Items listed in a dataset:
· · ·
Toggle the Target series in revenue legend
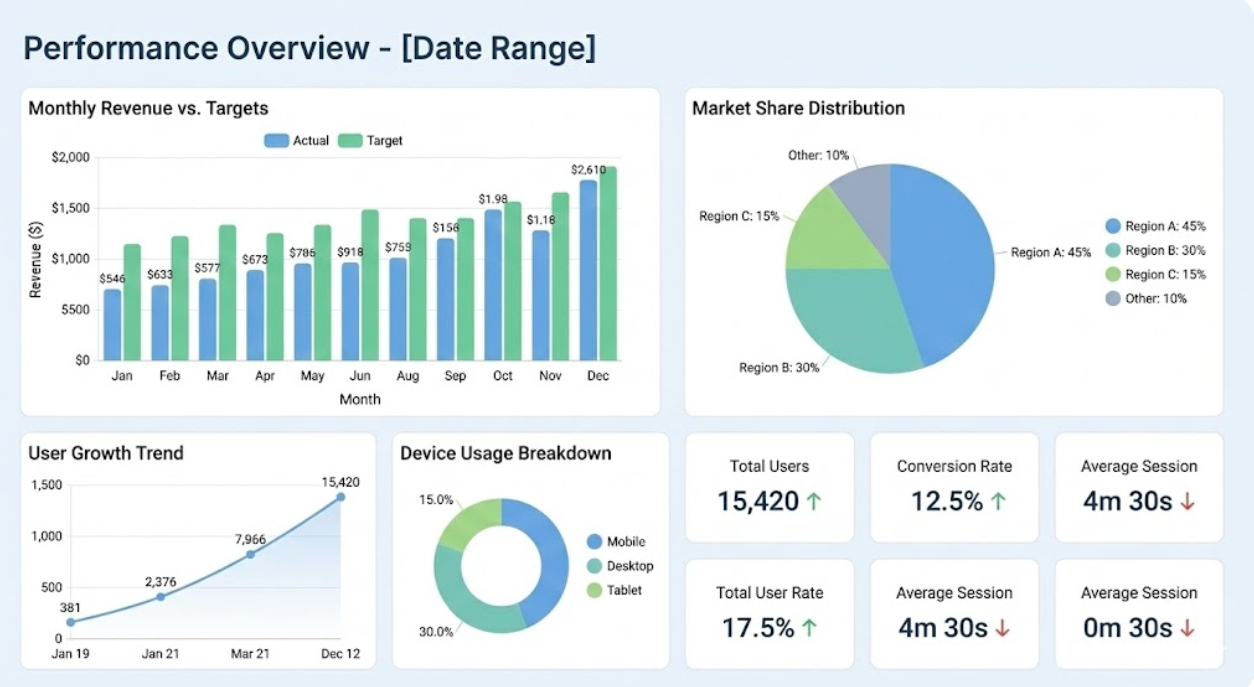 (x=370, y=141)
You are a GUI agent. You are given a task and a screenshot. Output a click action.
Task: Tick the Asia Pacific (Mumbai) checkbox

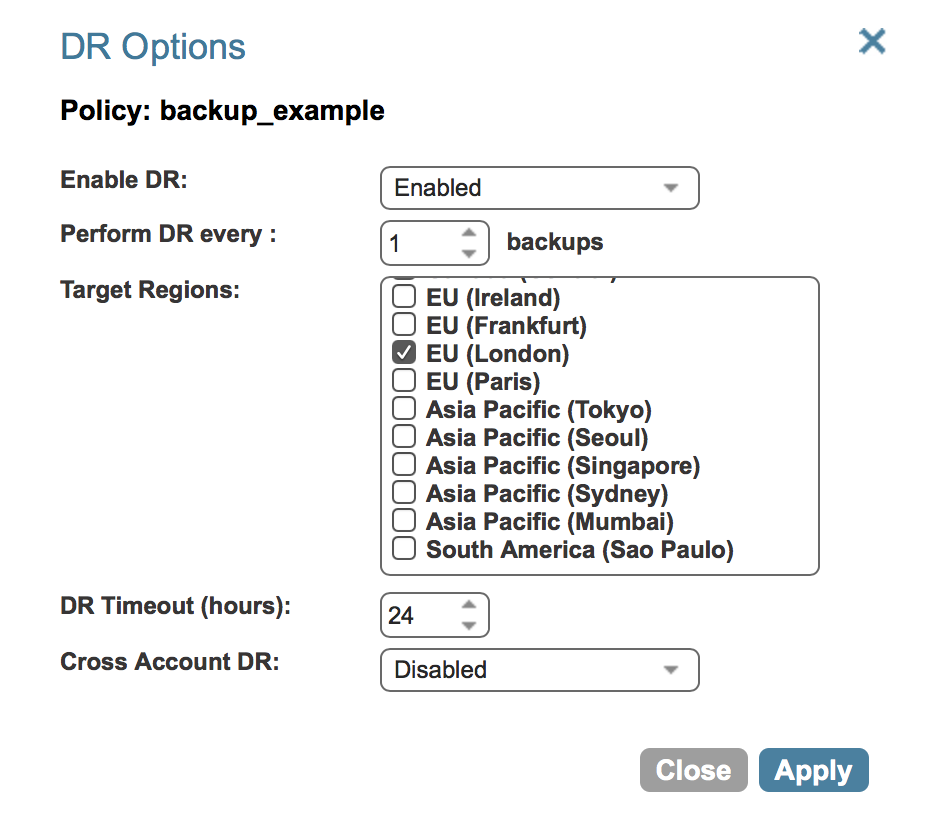tap(404, 520)
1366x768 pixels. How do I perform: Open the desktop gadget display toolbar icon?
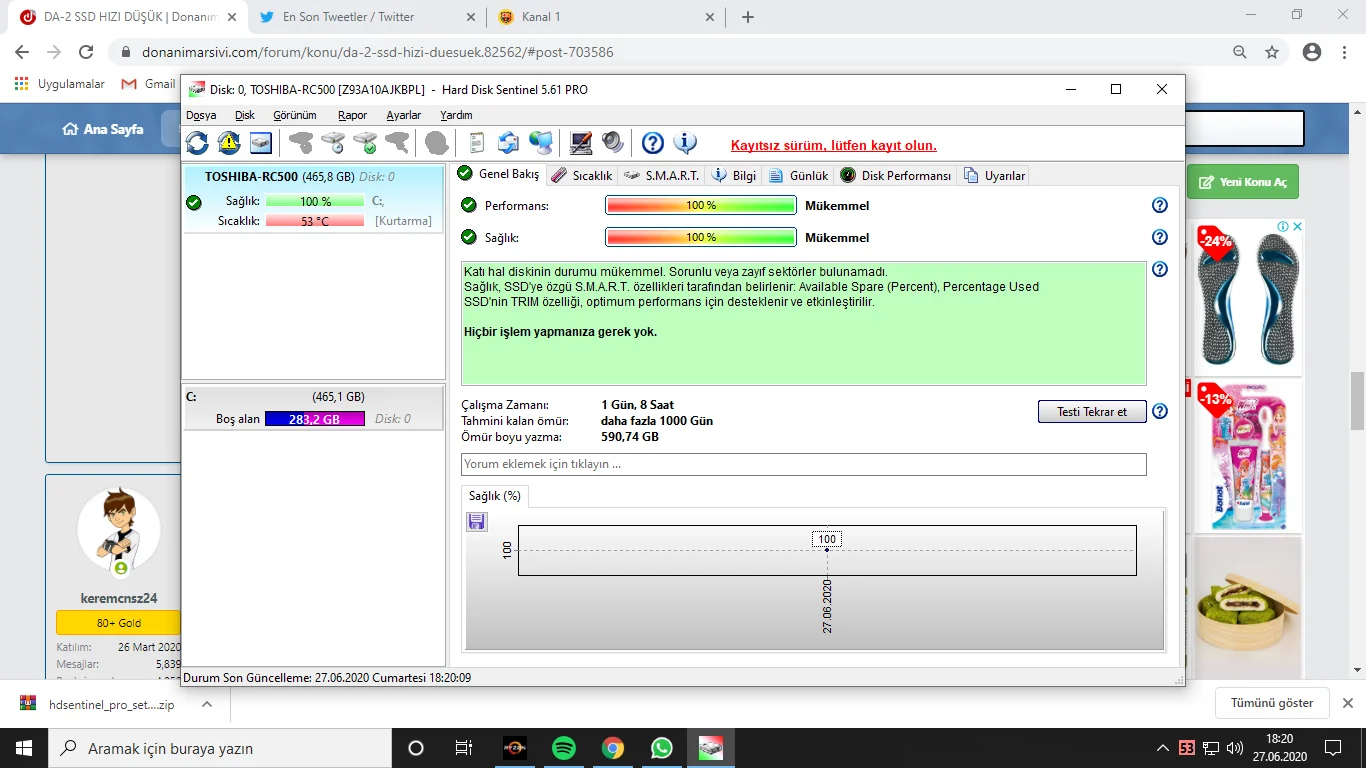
· · ·
* WORK ORDER:
Exact copy, no pictures: please print every record above as written.

* SOLUTION FOR THIS PROBLEM:
Toggle the Target series in revenue legend
 (x=370, y=141)
You are a GUI agent. You are given a task and a screenshot. Output a click action.
Task: Tick the Asia Pacific (Mumbai) checkbox

tap(404, 520)
1366x768 pixels. How do I perform: Open the desktop gadget display toolbar icon?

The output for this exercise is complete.